Jesús tuvo muchos logros en la vida, muchos lo amaron, lo aman y seguirán amando, pero también muchos lo despreciaron, lo desprecian y seguirán despreciando, pero no por eso él dejó de ser quien era, quien es y quien será. En Apocalipsis 1:8, se reconoce a sí mismo como el que es y que era y que ha de venir, el Todopoderoso; como decimos coloquialmente, “la tiene clara”.
Ahora, Jesús también pasó su trago amargo cuando fue a la cruz, en ese momento, aun siendo Hijo de Dios, no hizo alarde de ello, dice en Isaías 53 que no había nada hermoso ni majestuoso en su aspecto, fue despreciado y rechazado, conoció el dolor más profundo, cargó con todo el peso de nuestras debilidades, fue oprimido, tratado con crueldad, fue condenado injustamente, sabía que sería enterrado como el peor de los criminales. ¿Se puede alguien sentir dichoso pasando por algo así? No, así que Él, por muy Hijo de Dios que fuera, no fue la excepción, sintió el sufrimiento y no fingió estarla “pasando bueno” muy a pesar de que era por la salvación de toda la humanidad.
Si Jesús hubiera muerto en este tiempo, no lo imagino subiendo una foto en Instagram con la sonrisa de oreja a oreja y acompañando la imagen con el siguiente mensaje: “Aquí estoy feliz, orgulloso de morir por ustedes, no me duelen las heridas causadas por esta corona de espinas, no siento el peso de la cruz, porque me fortalece el saber que es por su salvación” No, no lo imagino, muy segura estoy que no lo habría hecho.

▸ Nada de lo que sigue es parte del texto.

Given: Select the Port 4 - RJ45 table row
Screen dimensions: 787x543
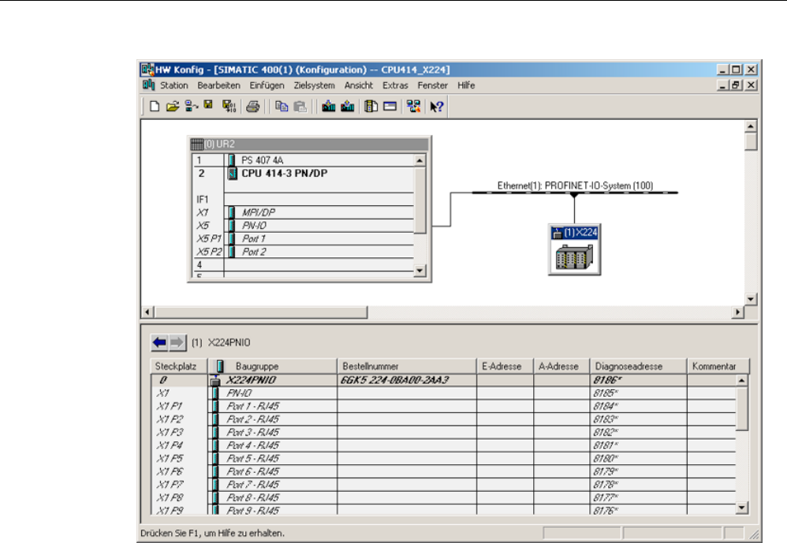Looking at the screenshot, I should (x=252, y=445).
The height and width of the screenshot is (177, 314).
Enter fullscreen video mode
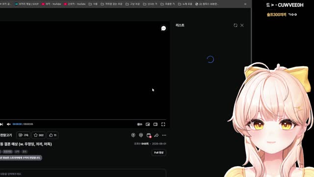click(163, 124)
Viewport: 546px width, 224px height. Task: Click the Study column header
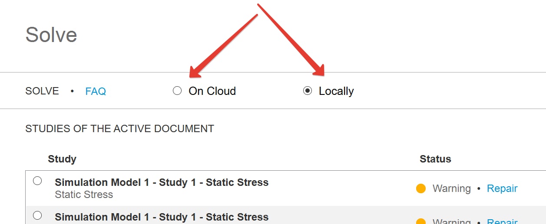(62, 159)
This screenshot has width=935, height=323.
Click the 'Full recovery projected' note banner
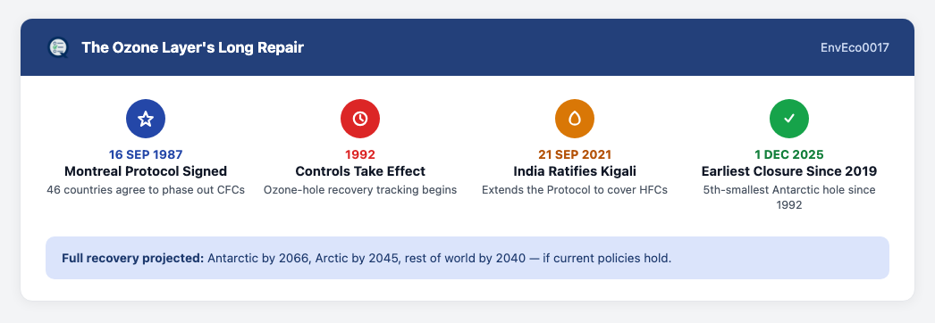[468, 258]
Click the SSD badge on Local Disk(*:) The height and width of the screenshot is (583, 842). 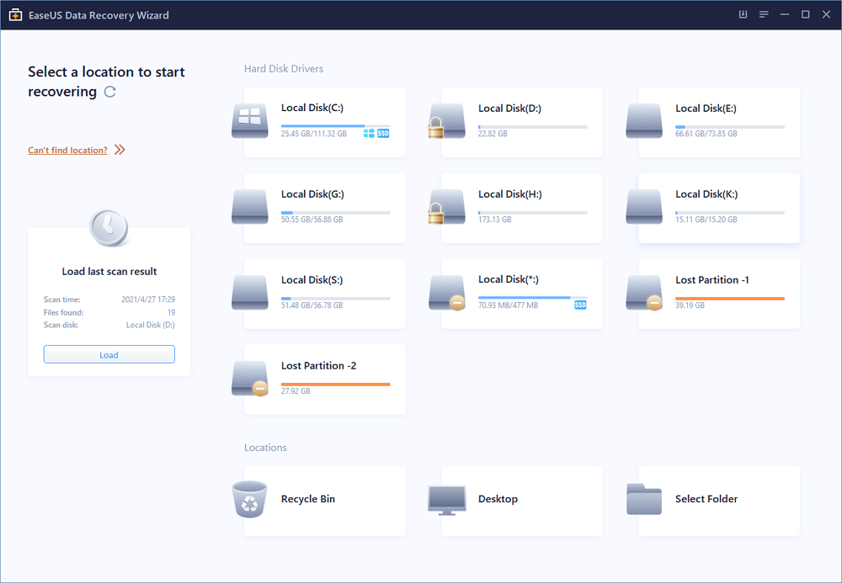coord(579,305)
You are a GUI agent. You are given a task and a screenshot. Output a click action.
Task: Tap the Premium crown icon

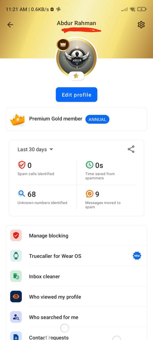click(x=17, y=119)
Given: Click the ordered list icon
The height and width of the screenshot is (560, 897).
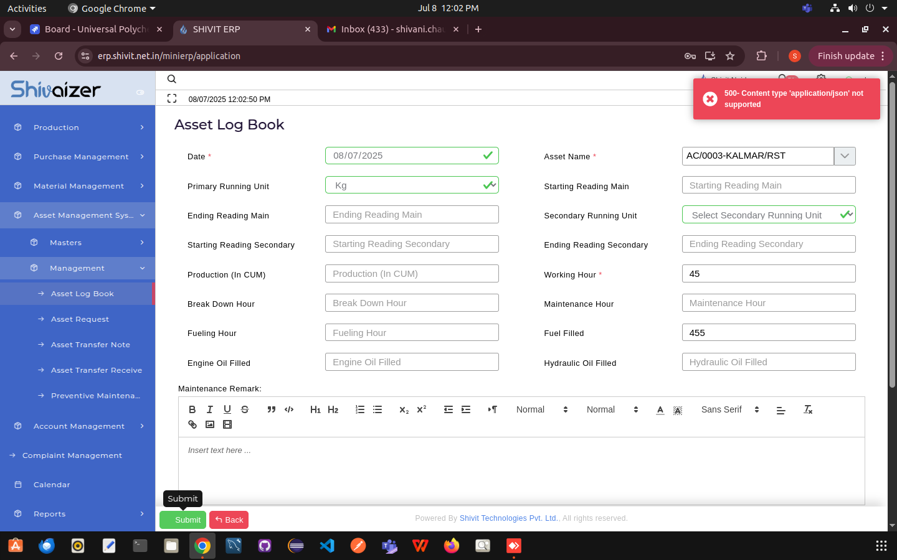Looking at the screenshot, I should [360, 409].
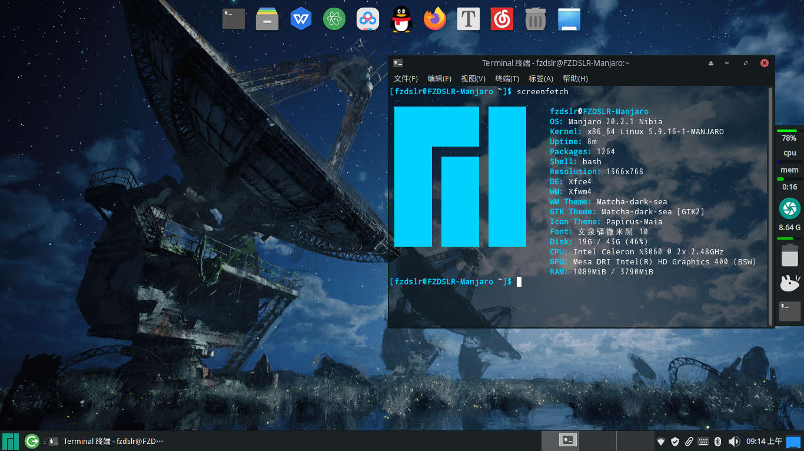
Task: Click the Terminal window's vertical scrollbar
Action: tap(770, 206)
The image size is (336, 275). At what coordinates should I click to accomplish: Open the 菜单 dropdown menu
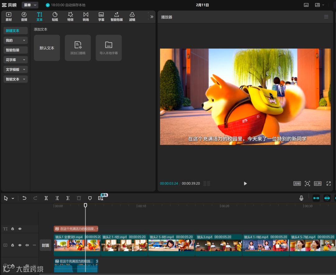pyautogui.click(x=30, y=5)
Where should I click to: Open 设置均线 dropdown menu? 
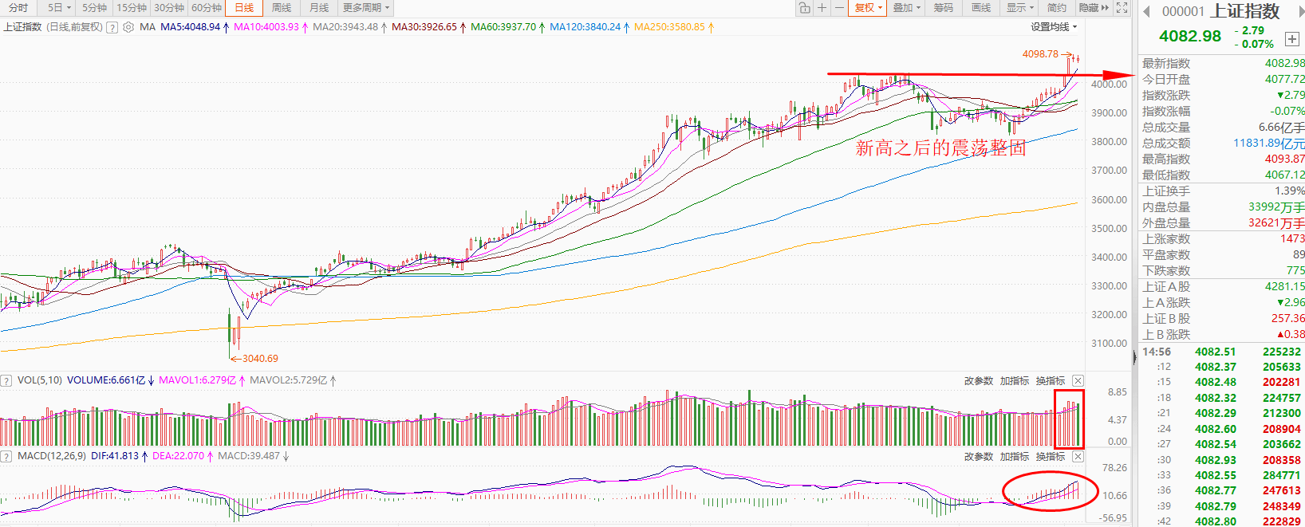(x=1053, y=27)
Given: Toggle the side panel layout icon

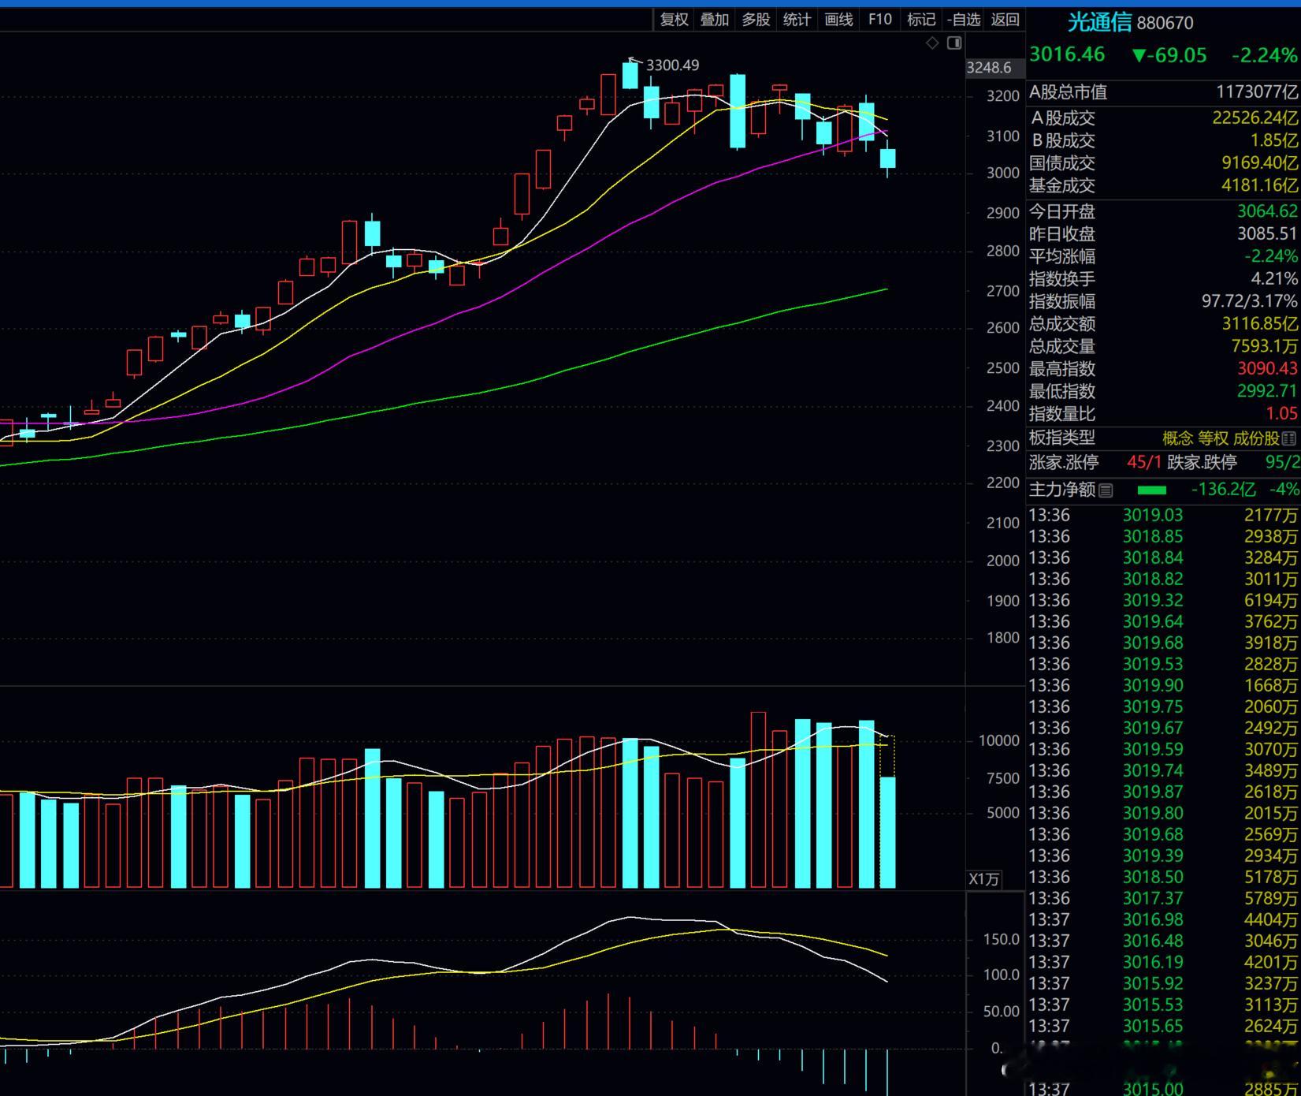Looking at the screenshot, I should (954, 43).
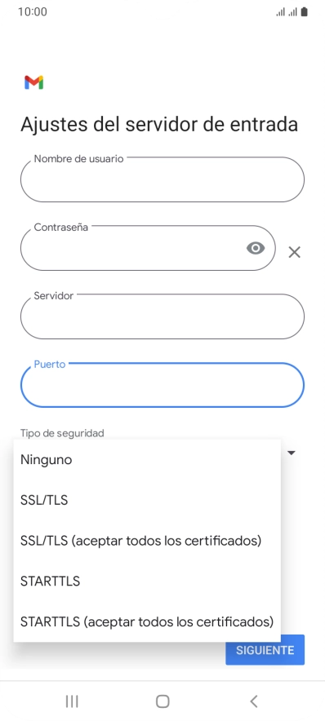Tap the Gmail logo icon
This screenshot has width=325, height=721.
tap(33, 82)
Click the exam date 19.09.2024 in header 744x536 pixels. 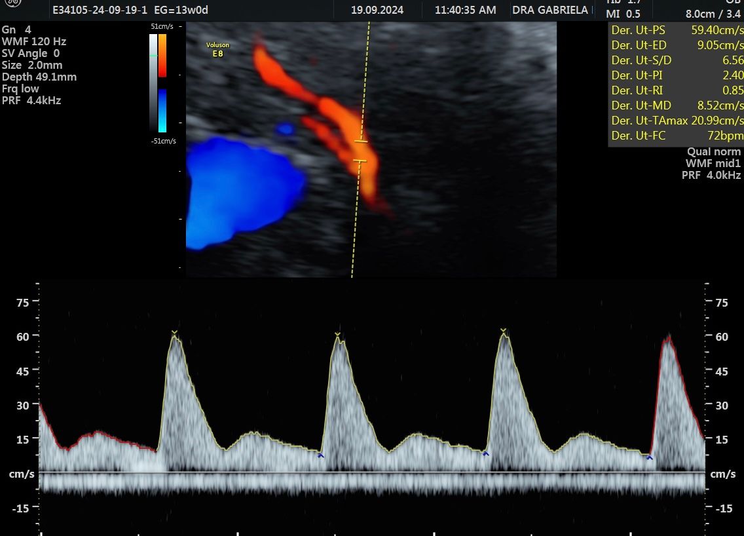pyautogui.click(x=377, y=10)

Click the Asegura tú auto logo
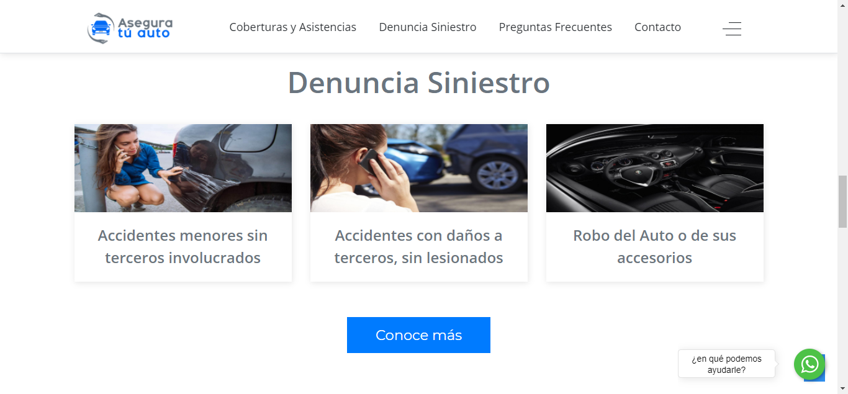[130, 28]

Muéstrate como eres, auténtico (a), sin caretas, si algo de ti no te agrada, cámbialo, pero por ti, incluso puedes hacerlo por amor a otras personas, pero nunca por demostrarle nada a nadie, esfuérzate por demostrarte a ti mismo lo valioso que eres y lo bueno que puedes llegar a ser, pero no te conviertas en impostor o impostora, porque es humanamente imposible llegar a la perfección y, aunque muy cerca puedas llegar a estar de ella, para la sociedad nunca va a ser suficiente, así que, te toman o te dejan, te aceptan o no te aceptan; busca primeramente la aprobación de Dios que te toma tal cual eres y si en tu corazón está entregarle tu vida, déjate moldear y alcanzar tu máximo potencial, sin juzgamientos, sin afanes. Te va a exigir, sí; te va a demandar esfuerzo, también; pero jamás más allá de lo que tú puedas soportar.
Oración: Tómame Señor, tal como soy. Aquí estoy en este encuentro contigo, frente a tu rostro, donde no puedo fingir, donde no puedo aparentar. Tú me conoces tal como soy, así me amas, así me aceptas, ayúdame a cambiar en mi todo aquello que no te agrade, confío en que tú te fortaleces en mis debilidades por ello llévame a tener la certeza que no necesito aparentar lo que no soy, ni tengo. Enséñame a aceptarme como soy, tengo muchos defectos, pero soy valioso (a), a pensar de ellos. Soy lo que soy en ti, no lo que hago ni lo que tengo o pueda llegar a tener. Hoy me despojo de la carga de tener que ser aprobado por los demás y descanso en tus brazos que me moldean con gracia y amor. Amén.